A faithful copy of all the data is required; pictures should not be included.

#### Supplied data
—————

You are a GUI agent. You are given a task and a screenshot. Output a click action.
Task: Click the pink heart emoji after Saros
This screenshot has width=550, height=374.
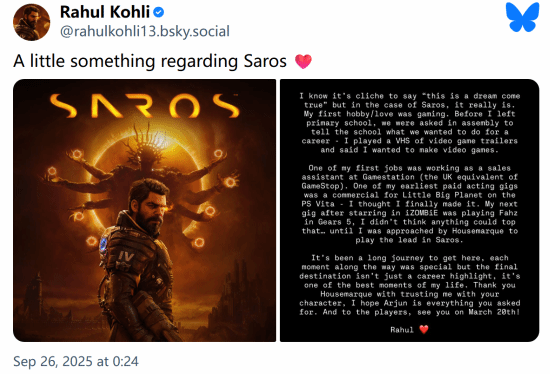[x=303, y=61]
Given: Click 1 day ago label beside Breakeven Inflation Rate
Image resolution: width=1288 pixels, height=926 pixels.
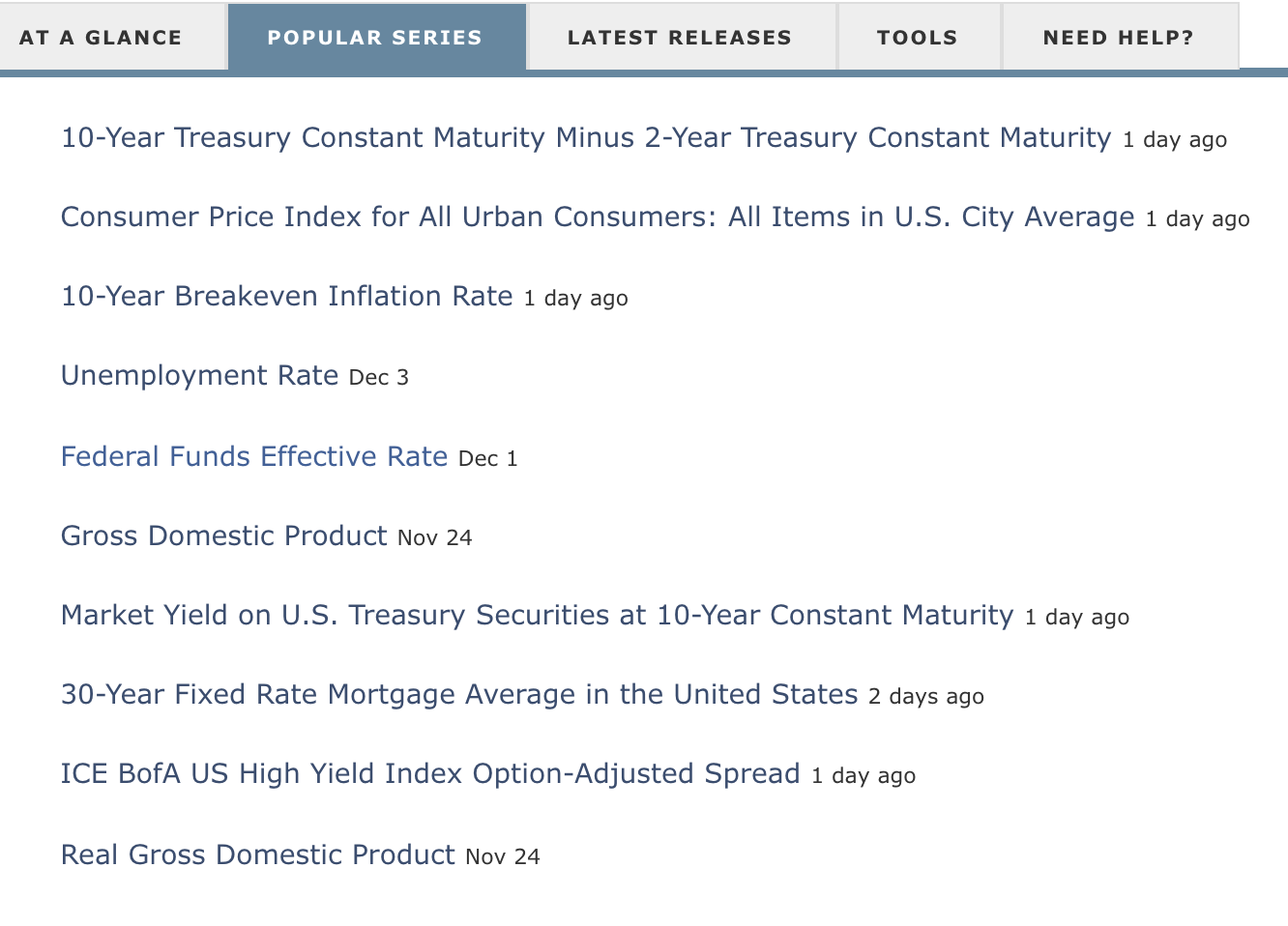Looking at the screenshot, I should [x=576, y=298].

—————

#### Your solution
You are a GUI agent. You are given a task and a screenshot. Output a click action.
Task: Click the pink heart emoji after Saros
This screenshot has width=550, height=374.
[x=303, y=61]
Given: Click 1 day ago label beside Breakeven Inflation Rate
Image resolution: width=1288 pixels, height=926 pixels.
Looking at the screenshot, I should [x=576, y=298].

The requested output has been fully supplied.